* Stored data *
================
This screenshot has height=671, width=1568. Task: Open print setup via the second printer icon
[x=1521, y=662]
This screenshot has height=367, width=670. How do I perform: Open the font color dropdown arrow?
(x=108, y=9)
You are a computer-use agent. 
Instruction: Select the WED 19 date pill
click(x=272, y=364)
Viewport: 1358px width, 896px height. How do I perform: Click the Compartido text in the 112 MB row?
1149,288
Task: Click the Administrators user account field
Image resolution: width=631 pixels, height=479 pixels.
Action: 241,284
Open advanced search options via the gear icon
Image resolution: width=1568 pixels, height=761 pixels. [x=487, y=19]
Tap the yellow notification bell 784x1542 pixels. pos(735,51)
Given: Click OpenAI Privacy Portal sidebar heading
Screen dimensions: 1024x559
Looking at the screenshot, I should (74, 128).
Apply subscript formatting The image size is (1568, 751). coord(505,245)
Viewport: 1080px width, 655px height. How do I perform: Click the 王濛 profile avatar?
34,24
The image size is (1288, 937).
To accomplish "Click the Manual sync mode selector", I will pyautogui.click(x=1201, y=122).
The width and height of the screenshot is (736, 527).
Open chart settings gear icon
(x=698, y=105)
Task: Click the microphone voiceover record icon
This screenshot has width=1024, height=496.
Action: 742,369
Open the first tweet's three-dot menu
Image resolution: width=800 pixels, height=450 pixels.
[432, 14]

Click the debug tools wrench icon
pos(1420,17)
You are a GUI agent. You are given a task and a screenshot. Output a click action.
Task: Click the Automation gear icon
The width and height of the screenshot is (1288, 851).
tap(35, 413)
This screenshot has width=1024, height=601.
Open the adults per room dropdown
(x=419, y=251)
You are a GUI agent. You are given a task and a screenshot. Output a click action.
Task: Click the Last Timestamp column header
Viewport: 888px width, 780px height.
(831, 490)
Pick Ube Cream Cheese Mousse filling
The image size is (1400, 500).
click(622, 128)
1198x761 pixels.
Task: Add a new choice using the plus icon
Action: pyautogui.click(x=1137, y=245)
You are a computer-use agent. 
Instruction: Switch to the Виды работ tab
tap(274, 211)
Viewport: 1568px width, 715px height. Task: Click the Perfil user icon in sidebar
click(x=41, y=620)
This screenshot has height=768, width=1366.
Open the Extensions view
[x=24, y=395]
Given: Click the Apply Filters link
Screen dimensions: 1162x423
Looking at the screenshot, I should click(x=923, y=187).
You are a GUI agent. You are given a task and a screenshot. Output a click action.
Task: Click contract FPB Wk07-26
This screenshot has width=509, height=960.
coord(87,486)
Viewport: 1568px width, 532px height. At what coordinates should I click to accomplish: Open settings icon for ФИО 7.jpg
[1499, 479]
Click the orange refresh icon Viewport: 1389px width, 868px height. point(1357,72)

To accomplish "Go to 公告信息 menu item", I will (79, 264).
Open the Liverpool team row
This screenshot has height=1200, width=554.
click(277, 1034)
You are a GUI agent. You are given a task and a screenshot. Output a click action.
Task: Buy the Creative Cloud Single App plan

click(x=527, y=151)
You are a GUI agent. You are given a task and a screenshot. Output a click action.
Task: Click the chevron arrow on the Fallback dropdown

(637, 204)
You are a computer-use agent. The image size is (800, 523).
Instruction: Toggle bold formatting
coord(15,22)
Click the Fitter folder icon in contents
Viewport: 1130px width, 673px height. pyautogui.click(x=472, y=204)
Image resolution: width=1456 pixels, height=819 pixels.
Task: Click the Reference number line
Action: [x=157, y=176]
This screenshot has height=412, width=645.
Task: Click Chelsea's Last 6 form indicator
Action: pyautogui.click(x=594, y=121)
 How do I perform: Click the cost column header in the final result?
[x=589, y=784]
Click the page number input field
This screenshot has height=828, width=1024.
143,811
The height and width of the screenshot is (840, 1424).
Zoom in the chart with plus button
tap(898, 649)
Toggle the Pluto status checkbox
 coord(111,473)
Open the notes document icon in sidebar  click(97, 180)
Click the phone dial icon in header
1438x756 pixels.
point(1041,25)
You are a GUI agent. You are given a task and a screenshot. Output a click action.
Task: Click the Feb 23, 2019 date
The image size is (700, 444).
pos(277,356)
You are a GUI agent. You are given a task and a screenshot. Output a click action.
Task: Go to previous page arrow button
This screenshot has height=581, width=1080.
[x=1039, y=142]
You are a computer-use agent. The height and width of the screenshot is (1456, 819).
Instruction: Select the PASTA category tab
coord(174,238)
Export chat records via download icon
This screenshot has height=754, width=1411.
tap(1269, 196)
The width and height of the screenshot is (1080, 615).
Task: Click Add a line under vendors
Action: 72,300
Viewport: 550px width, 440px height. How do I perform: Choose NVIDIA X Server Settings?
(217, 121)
================
* WHAT TO WORK ON *
Turn the stored data from the line with "will (79, 264)." up to and including the line with "[x=1039, y=142]" into a numbered list, leaving out any blank lines.

* SOLUTION TO THIS PROBLEM *
1. To accomplish "Go to 公告信息 menu item", I will (79, 264).
2. Open the Liverpool team row
3. This screenshot has height=1200, width=554.
4. click(277, 1034)
5. You are a GUI agent. You are given a task and a screenshot. Output a click action.
6. Task: Buy the Creative Cloud Single App plan
7. click(x=527, y=151)
8. You are a GUI agent. You are given a task and a screenshot. Output a click action.
9. Task: Click the chevron arrow on the Fallback dropdown
10. (637, 204)
11. You are a computer-use agent. The image size is (800, 523).
12. Instruction: Toggle bold formatting
13. coord(15,22)
14. Click the Fitter folder icon in contents
15. Viewport: 1130px width, 673px height. pyautogui.click(x=472, y=204)
16. Image resolution: width=1456 pixels, height=819 pixels.
17. Task: Click the Reference number line
18. Action: [x=157, y=176]
19. This screenshot has height=412, width=645.
20. Task: Click Chelsea's Last 6 form indicator
21. Action: pyautogui.click(x=594, y=121)
22.  How do I perform: Click the cost column header in the final result?
23. [x=589, y=784]
24. Click the page number input field
25. This screenshot has height=828, width=1024.
26. 143,811
27. The height and width of the screenshot is (840, 1424).
28. Zoom in the chart with plus button
29. tap(898, 649)
30. Toggle the Pluto status checkbox
31.  coord(111,473)
32. Open the notes document icon in sidebar  click(97, 180)
33. Click the phone dial icon in header
34. 1438x756 pixels.
35. point(1041,25)
36. You are a GUI agent. You are given a task and a screenshot. Output a click action.
37. Task: Click the Feb 23, 2019 date
38. The image size is (700, 444).
39. pos(277,356)
40. You are a GUI agent. You are given a task and a screenshot. Output a click action.
41. Task: Go to previous page arrow button
42. This screenshot has height=581, width=1080.
43. [x=1039, y=142]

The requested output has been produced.